This exercise asks for the entries below to be printed exactly.

(Source data)
================================

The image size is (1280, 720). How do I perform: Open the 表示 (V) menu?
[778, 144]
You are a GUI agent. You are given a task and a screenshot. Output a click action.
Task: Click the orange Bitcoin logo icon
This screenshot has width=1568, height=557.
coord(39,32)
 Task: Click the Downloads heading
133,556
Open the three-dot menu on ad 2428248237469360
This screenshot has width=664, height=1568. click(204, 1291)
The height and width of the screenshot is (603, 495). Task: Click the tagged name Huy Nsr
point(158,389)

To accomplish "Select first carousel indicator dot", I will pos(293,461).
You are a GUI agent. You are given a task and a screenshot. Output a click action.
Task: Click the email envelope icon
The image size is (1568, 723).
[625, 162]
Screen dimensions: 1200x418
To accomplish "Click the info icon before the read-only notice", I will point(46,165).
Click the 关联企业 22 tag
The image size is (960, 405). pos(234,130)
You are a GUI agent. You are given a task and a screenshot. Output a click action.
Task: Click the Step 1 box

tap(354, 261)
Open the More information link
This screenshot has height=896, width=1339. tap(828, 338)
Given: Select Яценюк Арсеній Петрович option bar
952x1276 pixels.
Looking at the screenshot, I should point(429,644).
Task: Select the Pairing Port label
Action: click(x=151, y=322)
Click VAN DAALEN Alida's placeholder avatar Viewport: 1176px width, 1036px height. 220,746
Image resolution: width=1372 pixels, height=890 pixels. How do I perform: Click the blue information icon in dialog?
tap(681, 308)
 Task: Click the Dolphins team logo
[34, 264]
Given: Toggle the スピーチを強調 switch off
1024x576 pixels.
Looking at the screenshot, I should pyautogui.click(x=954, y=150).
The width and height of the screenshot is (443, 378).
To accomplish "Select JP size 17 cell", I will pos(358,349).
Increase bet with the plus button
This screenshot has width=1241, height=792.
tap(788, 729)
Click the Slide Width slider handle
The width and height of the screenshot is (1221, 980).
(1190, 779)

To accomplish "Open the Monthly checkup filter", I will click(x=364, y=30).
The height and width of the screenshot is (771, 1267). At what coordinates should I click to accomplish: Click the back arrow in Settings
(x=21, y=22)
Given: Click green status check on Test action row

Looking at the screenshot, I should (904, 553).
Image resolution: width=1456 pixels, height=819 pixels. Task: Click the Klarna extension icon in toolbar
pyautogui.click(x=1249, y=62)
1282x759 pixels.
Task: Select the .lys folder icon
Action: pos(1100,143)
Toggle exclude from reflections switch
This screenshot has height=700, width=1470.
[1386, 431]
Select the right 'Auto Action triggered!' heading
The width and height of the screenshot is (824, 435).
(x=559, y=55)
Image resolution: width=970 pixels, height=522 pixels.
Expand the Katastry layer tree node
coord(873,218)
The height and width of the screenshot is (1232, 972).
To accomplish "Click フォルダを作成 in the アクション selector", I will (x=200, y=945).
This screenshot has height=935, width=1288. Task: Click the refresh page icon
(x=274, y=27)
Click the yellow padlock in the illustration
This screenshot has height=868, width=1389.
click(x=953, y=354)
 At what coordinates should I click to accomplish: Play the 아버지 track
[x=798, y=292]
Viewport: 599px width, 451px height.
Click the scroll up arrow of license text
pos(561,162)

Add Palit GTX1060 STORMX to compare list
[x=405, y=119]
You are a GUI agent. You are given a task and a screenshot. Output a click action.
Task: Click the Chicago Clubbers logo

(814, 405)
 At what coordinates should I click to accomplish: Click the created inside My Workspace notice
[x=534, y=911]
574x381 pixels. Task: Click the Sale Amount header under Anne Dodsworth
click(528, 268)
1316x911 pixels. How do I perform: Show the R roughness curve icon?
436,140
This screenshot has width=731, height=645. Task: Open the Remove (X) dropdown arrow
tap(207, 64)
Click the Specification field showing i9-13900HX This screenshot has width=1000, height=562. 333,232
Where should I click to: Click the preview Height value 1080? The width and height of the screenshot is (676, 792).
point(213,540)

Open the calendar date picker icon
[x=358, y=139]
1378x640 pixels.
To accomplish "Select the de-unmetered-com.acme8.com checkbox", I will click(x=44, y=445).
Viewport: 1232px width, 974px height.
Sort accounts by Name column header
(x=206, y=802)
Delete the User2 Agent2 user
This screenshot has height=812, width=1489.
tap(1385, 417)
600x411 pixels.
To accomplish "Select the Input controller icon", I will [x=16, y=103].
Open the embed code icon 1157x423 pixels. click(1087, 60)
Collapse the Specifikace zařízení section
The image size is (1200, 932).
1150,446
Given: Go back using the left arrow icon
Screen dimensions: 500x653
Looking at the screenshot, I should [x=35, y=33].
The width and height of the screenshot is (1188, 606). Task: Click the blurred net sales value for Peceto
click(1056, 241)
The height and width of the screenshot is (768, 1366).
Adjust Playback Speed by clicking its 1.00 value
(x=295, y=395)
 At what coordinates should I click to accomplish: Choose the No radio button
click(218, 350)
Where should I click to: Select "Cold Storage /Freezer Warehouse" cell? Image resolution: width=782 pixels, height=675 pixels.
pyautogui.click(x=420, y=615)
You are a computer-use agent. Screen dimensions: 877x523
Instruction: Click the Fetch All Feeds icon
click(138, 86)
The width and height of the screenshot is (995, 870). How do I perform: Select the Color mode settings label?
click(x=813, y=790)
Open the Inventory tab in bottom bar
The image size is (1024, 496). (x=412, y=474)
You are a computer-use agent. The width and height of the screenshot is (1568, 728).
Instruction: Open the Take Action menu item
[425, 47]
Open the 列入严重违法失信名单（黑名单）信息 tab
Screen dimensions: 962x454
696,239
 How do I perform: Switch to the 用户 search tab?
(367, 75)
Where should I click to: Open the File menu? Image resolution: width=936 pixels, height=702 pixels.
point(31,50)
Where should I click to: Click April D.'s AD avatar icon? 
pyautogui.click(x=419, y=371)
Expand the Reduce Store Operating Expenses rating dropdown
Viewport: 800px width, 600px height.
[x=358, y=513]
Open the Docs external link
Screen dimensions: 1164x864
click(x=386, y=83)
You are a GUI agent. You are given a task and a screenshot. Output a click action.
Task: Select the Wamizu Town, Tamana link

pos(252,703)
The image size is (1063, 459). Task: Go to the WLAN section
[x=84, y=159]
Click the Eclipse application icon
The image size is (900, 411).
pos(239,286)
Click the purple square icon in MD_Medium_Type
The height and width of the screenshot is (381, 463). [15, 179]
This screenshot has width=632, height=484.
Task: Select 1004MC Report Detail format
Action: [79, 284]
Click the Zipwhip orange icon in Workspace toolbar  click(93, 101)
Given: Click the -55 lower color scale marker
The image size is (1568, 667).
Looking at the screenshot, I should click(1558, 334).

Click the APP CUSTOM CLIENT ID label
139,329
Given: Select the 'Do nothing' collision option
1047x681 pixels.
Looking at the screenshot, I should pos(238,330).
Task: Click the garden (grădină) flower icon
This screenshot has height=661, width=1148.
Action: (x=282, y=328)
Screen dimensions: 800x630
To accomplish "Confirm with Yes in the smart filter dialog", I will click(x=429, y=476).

================================

> **Exercise answer**:
The image size is (1280, 720). How do I perform: Open the 表示 (V) menu?
[778, 144]
You are a GUI agent. You are given a task and a screenshot. Output a click action.
Task: Click the orange Bitcoin logo icon
This screenshot has width=1568, height=557.
coord(39,32)
 Task: Click the Downloads heading
133,556
Open the three-dot menu on ad 2428248237469360
This screenshot has width=664, height=1568. click(204, 1291)
The height and width of the screenshot is (603, 495). Task: Click the tagged name Huy Nsr
point(158,389)

To accomplish "Select first carousel indicator dot", I will pos(293,461).
You are a GUI agent. You are given a task and a screenshot. Output a click action.
Task: Click the email envelope icon
The image size is (1568, 723).
[625, 162]
Screen dimensions: 1200x418
To accomplish "Click the info icon before the read-only notice", I will point(46,165).
Click the 关联企业 22 tag
The image size is (960, 405). pos(234,130)
You are a GUI agent. You are given a task and a screenshot. Output a click action.
Task: Click the Step 1 box

tap(354, 261)
Open the More information link
This screenshot has height=896, width=1339. tap(828, 338)
Given: Select Яценюк Арсеній Петрович option bar
952x1276 pixels.
Looking at the screenshot, I should point(429,644).
Task: Select the Pairing Port label
Action: click(x=151, y=322)
Click VAN DAALEN Alida's placeholder avatar Viewport: 1176px width, 1036px height. 220,746
Image resolution: width=1372 pixels, height=890 pixels. How do I perform: Click the blue information icon in dialog?
tap(681, 308)
 Task: Click the Dolphins team logo
[34, 264]
Given: Toggle the スピーチを強調 switch off
1024x576 pixels.
Looking at the screenshot, I should pyautogui.click(x=954, y=150).
The width and height of the screenshot is (443, 378).
To accomplish "Select JP size 17 cell", I will pos(358,349).
Increase bet with the plus button
This screenshot has width=1241, height=792.
tap(788, 729)
Click the Slide Width slider handle
The width and height of the screenshot is (1221, 980).
(1190, 779)

To accomplish "Open the Monthly checkup filter", I will click(x=364, y=30).
The height and width of the screenshot is (771, 1267). At what coordinates should I click to accomplish: Click the back arrow in Settings
(x=21, y=22)
Given: Click green status check on Test action row

Looking at the screenshot, I should (904, 553).
Image resolution: width=1456 pixels, height=819 pixels. Task: Click the Klarna extension icon in toolbar
pyautogui.click(x=1249, y=62)
1282x759 pixels.
Task: Select the .lys folder icon
Action: pos(1100,143)
Toggle exclude from reflections switch
This screenshot has height=700, width=1470.
[1386, 431]
Select the right 'Auto Action triggered!' heading
The width and height of the screenshot is (824, 435).
(x=559, y=55)
Image resolution: width=970 pixels, height=522 pixels.
Expand the Katastry layer tree node
coord(873,218)
The height and width of the screenshot is (1232, 972).
To accomplish "Click フォルダを作成 in the アクション selector", I will (x=200, y=945).
This screenshot has height=935, width=1288. Task: Click the refresh page icon
(x=274, y=27)
Click the yellow padlock in the illustration
This screenshot has height=868, width=1389.
click(x=953, y=354)
 At what coordinates should I click to accomplish: Play the 아버지 track
[x=798, y=292]
Viewport: 599px width, 451px height.
Click the scroll up arrow of license text
pos(561,162)

Add Palit GTX1060 STORMX to compare list
[x=405, y=119]
You are a GUI agent. You are given a task and a screenshot. Output a click action.
Task: Click the Chicago Clubbers logo

(814, 405)
 At what coordinates should I click to accomplish: Click the created inside My Workspace notice
[x=534, y=911]
574x381 pixels. Task: Click the Sale Amount header under Anne Dodsworth
click(528, 268)
1316x911 pixels. How do I perform: Show the R roughness curve icon?
436,140
This screenshot has width=731, height=645. Task: Open the Remove (X) dropdown arrow
tap(207, 64)
Click the Specification field showing i9-13900HX This screenshot has width=1000, height=562. 333,232
Where should I click to: Click the preview Height value 1080? The width and height of the screenshot is (676, 792).
point(213,540)

Open the calendar date picker icon
[x=358, y=139]
1378x640 pixels.
To accomplish "Select the de-unmetered-com.acme8.com checkbox", I will click(x=44, y=445).
Viewport: 1232px width, 974px height.
Sort accounts by Name column header
(x=206, y=802)
Delete the User2 Agent2 user
This screenshot has height=812, width=1489.
tap(1385, 417)
600x411 pixels.
To accomplish "Select the Input controller icon", I will [x=16, y=103].
Open the embed code icon 1157x423 pixels. click(1087, 60)
Collapse the Specifikace zařízení section
The image size is (1200, 932).
1150,446
Given: Go back using the left arrow icon
Screen dimensions: 500x653
Looking at the screenshot, I should [x=35, y=33].
The width and height of the screenshot is (1188, 606). Task: Click the blurred net sales value for Peceto
click(1056, 241)
The height and width of the screenshot is (768, 1366).
Adjust Playback Speed by clicking its 1.00 value
(x=295, y=395)
 At what coordinates should I click to accomplish: Choose the No radio button
click(218, 350)
Where should I click to: Select "Cold Storage /Freezer Warehouse" cell? Image resolution: width=782 pixels, height=675 pixels.
pyautogui.click(x=420, y=615)
You are a computer-use agent. Screen dimensions: 877x523
Instruction: Click the Fetch All Feeds icon
click(138, 86)
The width and height of the screenshot is (995, 870). How do I perform: Select the Color mode settings label?
click(x=813, y=790)
Open the Inventory tab in bottom bar
The image size is (1024, 496). (x=412, y=474)
You are a computer-use agent. The width and height of the screenshot is (1568, 728).
Instruction: Open the Take Action menu item
[425, 47]
Open the 列入严重违法失信名单（黑名单）信息 tab
Screen dimensions: 962x454
696,239
 How do I perform: Switch to the 用户 search tab?
(367, 75)
Where should I click to: Open the File menu? Image resolution: width=936 pixels, height=702 pixels.
point(31,50)
Where should I click to: Click April D.'s AD avatar icon? 
pyautogui.click(x=419, y=371)
Expand the Reduce Store Operating Expenses rating dropdown
Viewport: 800px width, 600px height.
[x=358, y=513]
Open the Docs external link
Screen dimensions: 1164x864
click(x=386, y=83)
You are a GUI agent. You are given a task and a screenshot. Output a click action.
Task: Select the Wamizu Town, Tamana link

pos(252,703)
The image size is (1063, 459). Task: Go to the WLAN section
[x=84, y=159]
Click the Eclipse application icon
The image size is (900, 411).
pos(239,286)
Click the purple square icon in MD_Medium_Type
The height and width of the screenshot is (381, 463). [15, 179]
This screenshot has width=632, height=484.
Task: Select 1004MC Report Detail format
Action: [79, 284]
Click the Zipwhip orange icon in Workspace toolbar  click(93, 101)
Given: Click the -55 lower color scale marker
The image size is (1568, 667).
Looking at the screenshot, I should click(1558, 334).

Click the APP CUSTOM CLIENT ID label
139,329
Given: Select the 'Do nothing' collision option
1047x681 pixels.
Looking at the screenshot, I should pos(238,330).
Task: Click the garden (grădină) flower icon
This screenshot has height=661, width=1148.
Action: (x=282, y=328)
Screen dimensions: 800x630
To accomplish "Confirm with Yes in the smart filter dialog", I will click(x=429, y=476).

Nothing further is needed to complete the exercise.